地域の意見反映を…条例提案先送り

update 2008/2/16 14:36

 【江差】地域と議論して再編案を作り直すべきだ―。支庁再編に進む道の動きを「拙速」と批判する濱谷一治江差町長が主張する。道は26日開会予定の定例道議会への提案を目指していた支庁再編関連の条例提案を見送ることを決めた。だが、支庁存続を求める地方と、地方分権時代の組織再構築を目指す道の主張はかみ合わず、解決の糸口を見いだせないままだ。

 堀達也前知事時代を含む、10年近い議論の経過を強調する道側。だが、濱谷町長は「道が地域住民とひざを交えて議論したことなど1度もない。交渉相手をはき違えている」と憤る。

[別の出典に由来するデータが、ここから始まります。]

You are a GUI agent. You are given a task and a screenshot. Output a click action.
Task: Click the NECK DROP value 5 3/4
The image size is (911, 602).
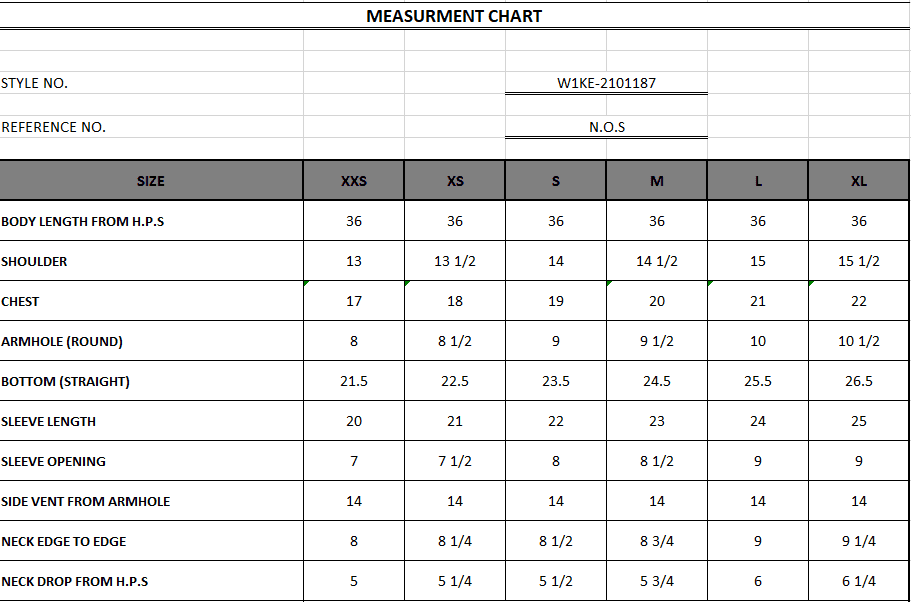656,581
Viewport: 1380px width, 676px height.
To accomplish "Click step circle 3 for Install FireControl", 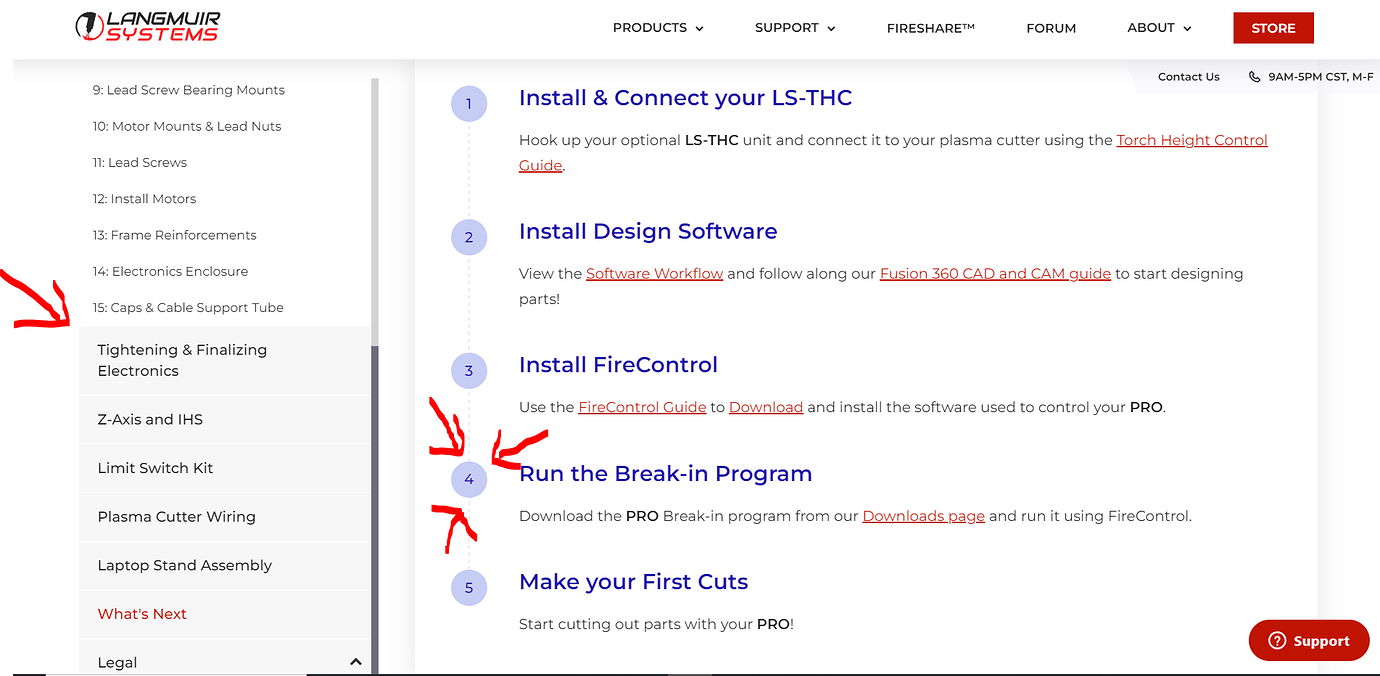I will coord(469,370).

 支庁再編を道財政再建の一環とみなす地方と、道州制や地方分権に向けた広域行政の体制構築を目指す道の議論は一方通行のままだ。「道の財政再建への努力は否定しない。そのための支庁再編なら一定の痛みは引き受ける。だが、道から協力を求める言葉はない」と江差町の住民は言う。

 道の内部でも、2006年6月公表の当初案で掲げた“6支庁案”が、昨年11月に示された具体案で“9支庁案”に後退したことを疑問視する声が強い。「札幌に近い後志支庁の存続は道民に根拠が示されていない。道内を6圏域に区分する総合計画との整合性も説明できない。道議会も地方も納得しないのは当然」と、ある道幹部は語る。

 また、提案先送りを決めた道は、2009年度の新体制発足を目指す構えを崩していないが「職員の異動、機構改正、公選法などの法律や道条例の整理など、膨大な再編準備を条例審議と並行できるのか。見切り発車に伴う道や地域の混乱も懸念される」と懸念する道職員もいる。

 こうした情勢を見据えて、第1回定例会への提案阻止を目標に掲げてきた江差町は「当面の目標は達成した。道が示す地域振興策を見極めた上で存続運動の在り方を練り直す」(総務政策課)としており、濱谷町長も「第2回定例会が次のターゲット。提案先送りを手放しで喜べる状況にはない」として、道との対決姿勢を崩さない構えだ。

 姿勢を変えない道と、生き残りのために譲歩できない地方の議論は袋小路。別の道幹部は「ボタンの掛け違いを正して地方との対話を積み上げることが解決の糸口」と指摘する。